In its new regulatory framework, the Financial Stability Board wants to treat companies that offer cryptocurrency services the same way it treats banks.
The FSB, the world’s most prominent financial watchdog, plans to put out rules for crypto in 2023.
The Financial Times says that in the coming months, the FSB will give a timeline to regulators worldwide. It will let them put its first recommendations on how to regulate crypto around the world into action, it said.
After a year of high-profile company failures, this is part of a stepped-up effort to regulate and limit crypto activities. But most policy needs tos to need to realize that crypto isn’t to blame. Instead, the people who run these centralized lending companies are to blame.
Regulating Crypto as Banks
Dietrich Domanski, Secretary General of the FSB, told the FT that the regulator was trying to find a clear path forward for the crypto industry. Fears that they were going to destroy the new financial sector were put to rest when he said:
“Many crypto market participants argue that authorities are hostile to innovation.
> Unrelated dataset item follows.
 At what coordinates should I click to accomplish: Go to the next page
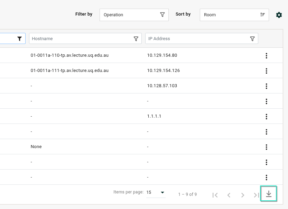point(243,195)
I would say so far; authorities have been fairly accommodating . . . recent events have reinforced the recognition that it is indeed urgent to address risks.”
But he also said that the goal would be to regulate crypto service providers the same way banks are regulated, “if they provide the same service as banks.”
Domanski said that if there were such rules, the Terra and FTX disasters would not have happened because neither of them would have met “the criteria for sound governance.”
In other words, the FSB wants to ban all crypto companies that don’t meet the requirements for a banking license, which is pretty much all.
After the financial crisis of 2008, which banks caused, the FSB made a global policy that forced banks to raise billions of dollars and put stricter risk management frameworks in place.
End of Freedom from Money
Over time, banks have made it harder for people to be financially free by asking for more and more personal and financial information from their customers.
Few terrorists and people who launder money have made life hard for the other 99% of people. Everyday banking is minimal because it requires a lot of paperwork and Knows Your Customer (KYC) checks to open an account, as well as high fees, slow transactions, limits on how money can be moved, and proof of funding or source of capital.
Banks punish their customers because they think they are up to no good until they can prove otherwise. It is why crypto was made, but it looks like the people in charge want to turn it into regular finance with all the problems that come with it.